- Fragmento del texto:
EXPOSICIONES. ADOLFO COUVE EN EL MUSEO NACIONAL DE 
          BELLAS ARTES. 
          
La mancha de 
          barro
          por 
          WALDEMAR SOMMER
          
No sólo en tiempos lejanos 
          del impresionismo afectó la ceguera a críticos y teóricos influyentes. 
          Dentro del ámbito nacional, más de alguna historia chilena de las 
          artes 
visuales ignoró a 
          Adolfo Couve. Romera, en cambio, fue su descubridor. Frente a la 
          actual retrospectiva de Couve en el Museo Nacional de Bellas Artes, 
          cabe preguntarse ahora: ¿sentirán algún remordimiento aquellos 
          historiadores? Es que los 58 óleos y siete dibujos sin color que 
          testimonian al malogrado pintor, expuestos con montaje adecuado en el 
          segundo piso del museo, hablan por sí solos.
Desde luego, abundan los 
          cuadros no mostrados antes. De partida, debe reconocerse que el autor 
          (1940-1998) era, a los 20 años de edad, un pintor hecho y derecho. 
          Además, notable y personal. Bastan las seis naturalezas muertas de 
          1960 para probarlo. Más allá de cualquier impronta académica, destaca 
          en ellas la fortaleza de la composición y del trazo, el dramatismo de 
          los colores rebajados, la soltura en el manejo de recursos abstractos 
          para visiones de esencia realista. Recogen, acaso, algún eco del 
          francés De Staël. La tela protagonizada por una llave de agua, como su 
          personaje más destacado, resulta bellísima. Por el contrario, la de 
          mayor formato, con la ferocidad cortante de sus tiestos protagónicos 
          tiende a agredir al espectador. Este trabajo temprano manifiesta, con 
          cierta crudeza, aquella violencia reprimida que hicimos notar, a 
          mediados de 1985, en estas mismas columnas. Y ese oculto ímpetu 
          destructivo late, en mayor o menor grado, a lo largo de la obra entera 
          del artista.
El período siguiente, entre 1965 y 1967, aporta lienzos 
          hermosos. Aprovechan las influencias benéficas de nuestro gran 
          compatriota Pablo Burchard, otra constante a lo largo de su 
          producción. Pero ese modelo, en manos de Couve, adquiere una fuerte 
          carga psicológica y un lirismo mucho más austero. Los temas mínimos y 
          cotidianos, el intimismo característico, las figuras que se reconocen 
          con cierta dificultad y que se diluyen dentro del entorno vaporoso, el 
          rol protagónico de las sombras, la sutileza del claroscuro ya se hacen 
          presentes en plenitud. Tenemos, de entonces, paisajes, retratos y dos 
          naturalezas muertas. Tres asuntos que se mantendrán, exclusivos, 
          durante toda su labor pictórica. Del tercero de esos temas, uno se 
          abre a una amplia ventana y ostenta, a través del trío de objetos que 
          lo componen, blancos espectrales. "Copa de huevo", el segundo, entrega 
          una forma visceral y casi no figurativa.

- Entradas sin procesar:
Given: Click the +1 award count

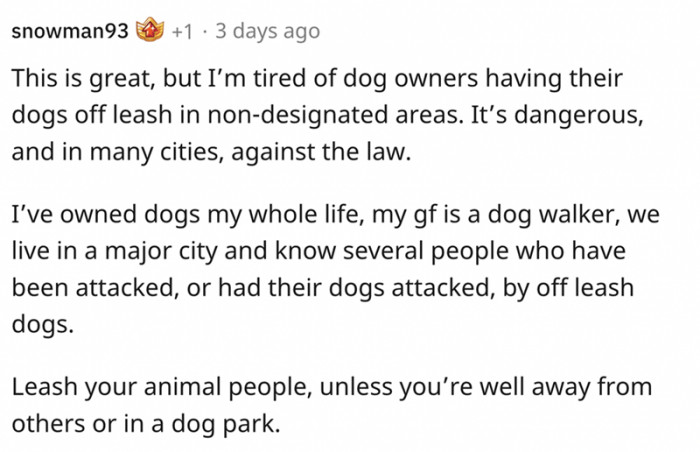Looking at the screenshot, I should click(182, 32).
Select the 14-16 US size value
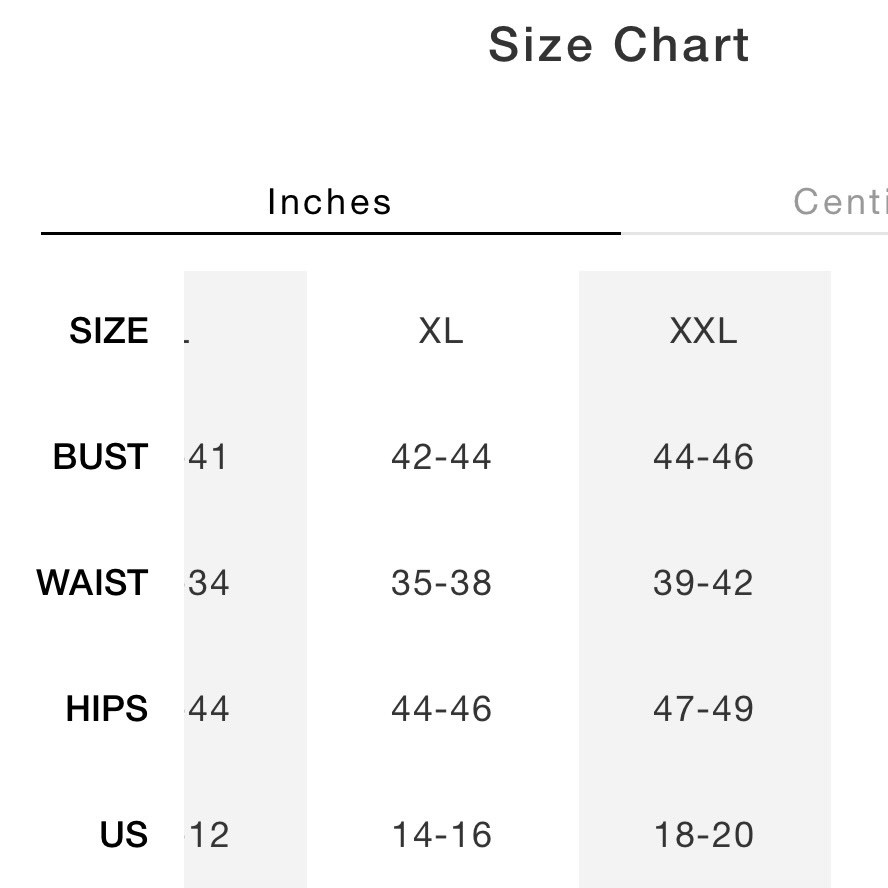 tap(441, 835)
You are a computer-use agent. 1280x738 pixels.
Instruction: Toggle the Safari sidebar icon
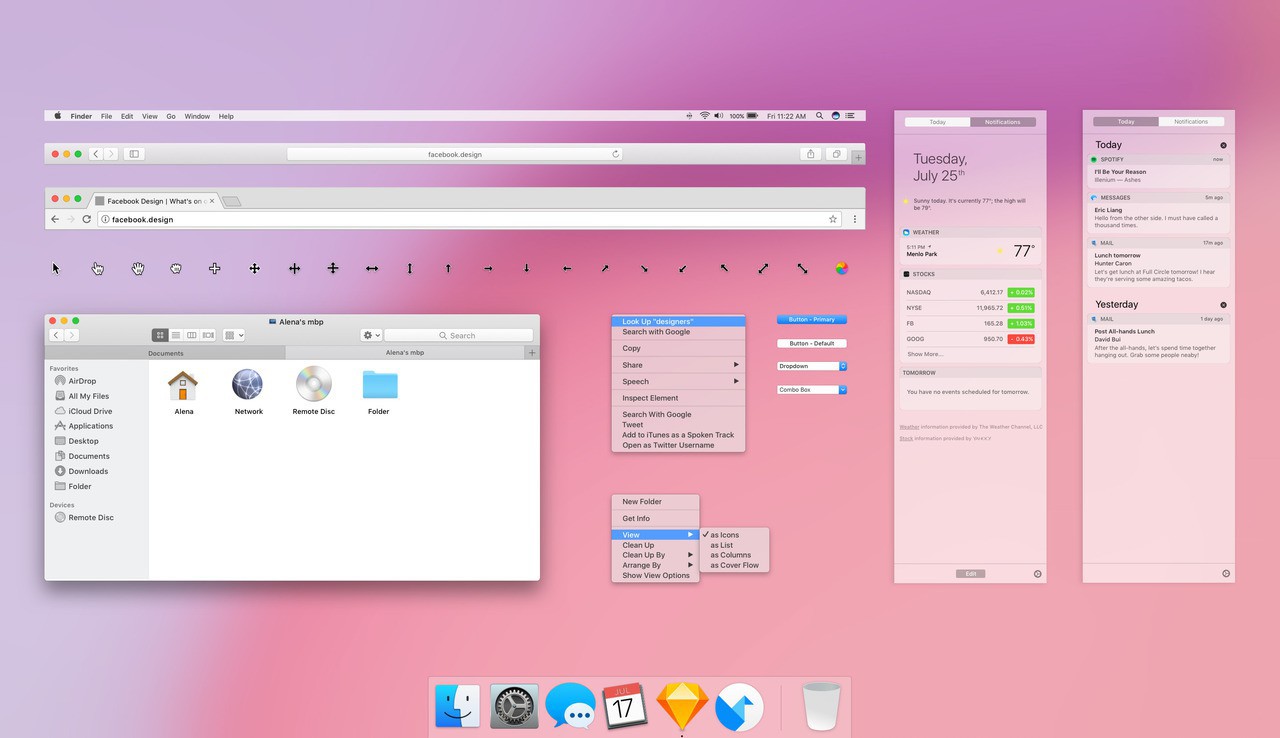(134, 154)
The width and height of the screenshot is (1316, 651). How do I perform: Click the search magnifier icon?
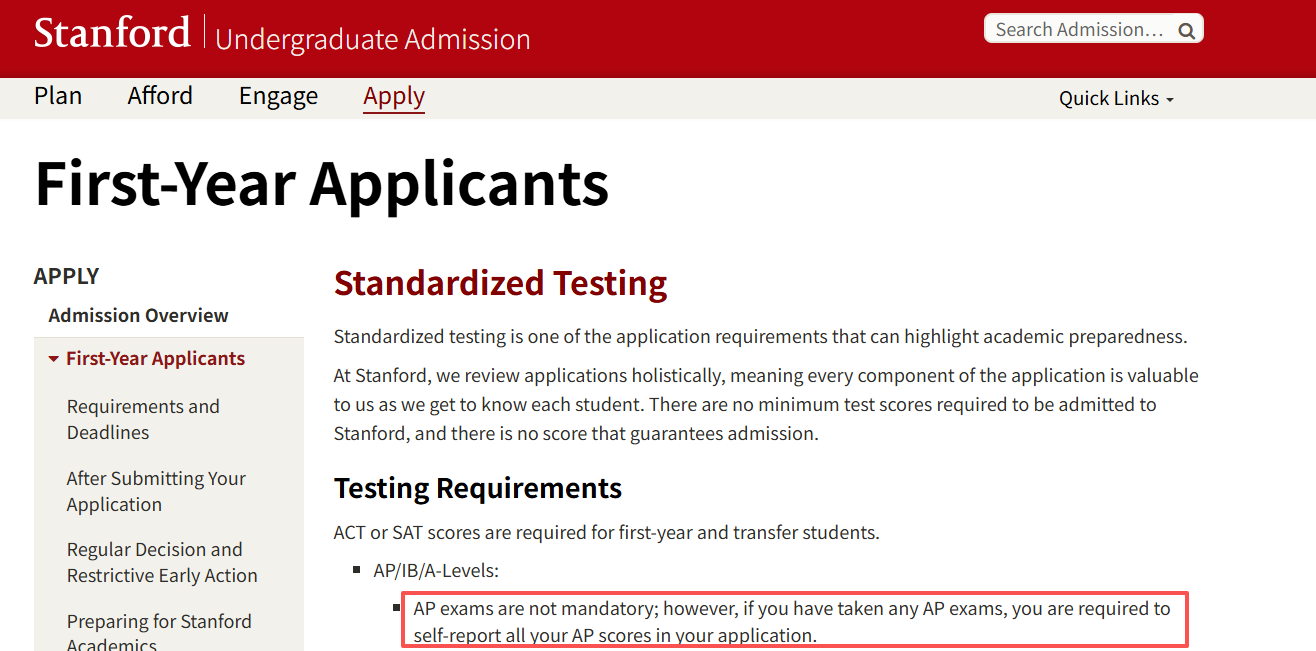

- Qué hacer:
Reescribe el pasaje de la reseña sobre la exposición de Adolfo Couve desde "No sólo en tiempos" hasta "por sí solos.", ambos incluidos, y sustituye "óleos" por "lienzos".

- Resultado final:
No sólo en tiempos lejanos 
          del impresionismo afectó la ceguera a críticos y teóricos influyentes. 
          Dentro del ámbito nacional, más de alguna historia chilena de las 
          artes 
visuales ignoró a 
          Adolfo Couve. Romera, en cambio, fue su descubridor. Frente a la 
          actual retrospectiva de Couve en el Museo Nacional de Bellas Artes, 
          cabe preguntarse ahora: ¿sentirán algún remordimiento aquellos 
          historiadores? Es que los 58 lienzos y siete dibujos sin color que 
          testimonian al malogrado pintor, expuestos con montaje adecuado en el 
          segundo piso del museo, hablan por sí solos.